In a Solid-State World, Vacuum Tubes Endure
It might seem strange that a component most associated with retro aesthetics is still relevant in modern technology, but there are several reasons why the venerable tube is better than alternatives.
“This is the last field where vacuum tubes thrive,” said Wayne Harvey, an engineer at JPL who’s worked on numerous spacecraft missions.
Much as some high-quality audio amplifiers still use vacuum tubes, microwave amplifiers made from tubes can have much better performance than other signal-strengthening methods developed with more conventional solid-state electronics.
“Solid-state electronics can’t keep up in the ranges we need,” said Rainee Simons, a microwave electronics engineer who specializes in traveling wave tubes at NASA’s Glenn Research Center in Cleveland. “The TWTA has much higher efficiency at the same frequencies.”
Keep on Traveling
After splitting from the larger Hughes Aircraft Company, Hughes Microwave Tubes continued to make these specialized components. From the 1990s to the early 2000s, the company existed as part of Boeing before being sold to L3 Corporation, where the company was combined with another vacuum electronics manufacturer under the company’s portfolio, Litton Electron Devices. In 2021, the company split from the L3Harris conglomerate and became Stellant Systems, still operating at the same facility that Hughes did in the 1960s.

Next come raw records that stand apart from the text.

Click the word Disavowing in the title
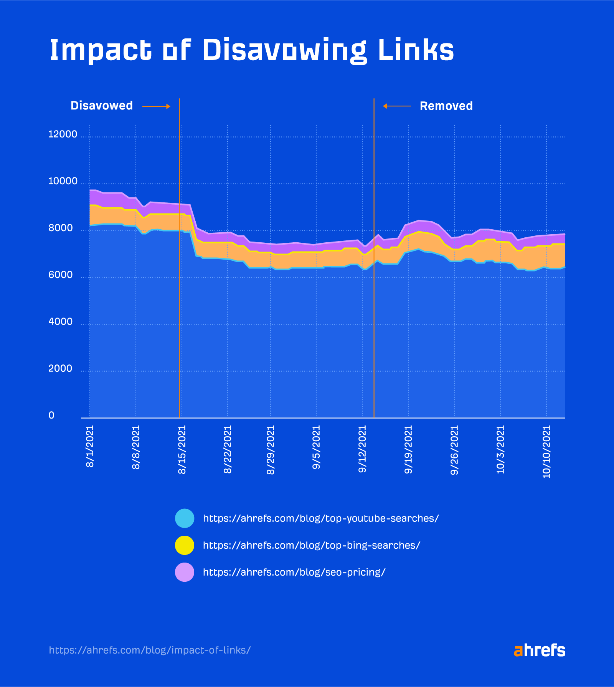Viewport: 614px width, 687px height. (x=284, y=50)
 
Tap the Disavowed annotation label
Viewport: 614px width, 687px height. (x=102, y=106)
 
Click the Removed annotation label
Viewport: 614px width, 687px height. (x=446, y=106)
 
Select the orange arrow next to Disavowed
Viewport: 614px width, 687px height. (x=156, y=106)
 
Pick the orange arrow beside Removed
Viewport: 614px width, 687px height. (x=397, y=106)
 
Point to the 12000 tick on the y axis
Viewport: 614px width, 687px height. (x=63, y=134)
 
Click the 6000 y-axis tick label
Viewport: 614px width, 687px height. (x=60, y=275)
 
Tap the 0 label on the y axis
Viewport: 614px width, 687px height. (x=51, y=415)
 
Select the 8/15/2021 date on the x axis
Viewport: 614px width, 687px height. (x=182, y=449)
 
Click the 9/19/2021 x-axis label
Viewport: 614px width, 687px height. (x=408, y=449)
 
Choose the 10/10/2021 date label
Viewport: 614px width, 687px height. (x=546, y=452)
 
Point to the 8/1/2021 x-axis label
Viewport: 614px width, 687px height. (x=90, y=446)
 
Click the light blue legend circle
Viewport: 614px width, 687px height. (x=185, y=518)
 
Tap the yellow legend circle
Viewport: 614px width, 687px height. (x=185, y=545)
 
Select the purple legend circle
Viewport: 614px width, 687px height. (x=185, y=572)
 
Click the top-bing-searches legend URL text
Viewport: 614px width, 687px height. (x=311, y=545)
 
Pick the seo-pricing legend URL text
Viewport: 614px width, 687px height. (x=294, y=572)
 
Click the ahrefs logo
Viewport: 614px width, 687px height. (x=539, y=650)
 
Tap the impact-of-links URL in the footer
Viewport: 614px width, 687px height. (x=150, y=650)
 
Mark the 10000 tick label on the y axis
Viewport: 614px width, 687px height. (x=63, y=181)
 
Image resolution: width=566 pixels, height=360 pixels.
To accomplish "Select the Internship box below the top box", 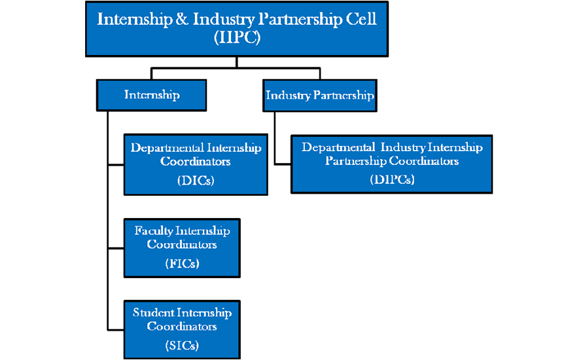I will pos(152,95).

“I like to compare us to the island of Sicily,” said Gritti. “We’re the most conquered company in the world.”
Today, Stellant Systems is the only company in the United States that makes space-rated traveling wave tube amplifiers. In addition to being present in NASA spacecraft like the Lunar Reconnaissance Orbiter and the Kepler Space Telescope, Stellant amplifiers are also used in the National Oceanic and Atmospheric Administration’s Earth-observation satellites and in military applications like onboard radar for planes. Compared to the enormous TWTs used in applications on the ground like Doppler weather radar, the space-based TWTs are miniature but still powerful enough to boost signals enough to transmit massive amounts of data from orbit.
Privately funded operations are also benefiting from Stellant’s decades of experience with miniaturizing traveling wave tubes. In late 2021, Stellant sold traveling wave tubes to SiriusXM for its next generation of satellite radio spacecraft. And machines that provide Lasik eye surgery use these tubes to ensure their beams are properly amplified.
“I think for TWTAs, it’s a sort of a leapfrog process,” Harvey said. “Sometimes we’re taking advantage of developments in the commercial world, sometimes those come back around to NASA missions. There’s a synergy there.”
In 2020, the traveling wave tube amplifier was added to the Space Foundation’s Space Technology Hall of Fame. And as of 2022, the TWT on Voyager 2 is still plugging away, transmitting data as it continues to make the journey through interstellar space.
“Nobody can explain why the Voyager TWT is still working,” said Harvey. “There’s going to be life for this technology for some time.”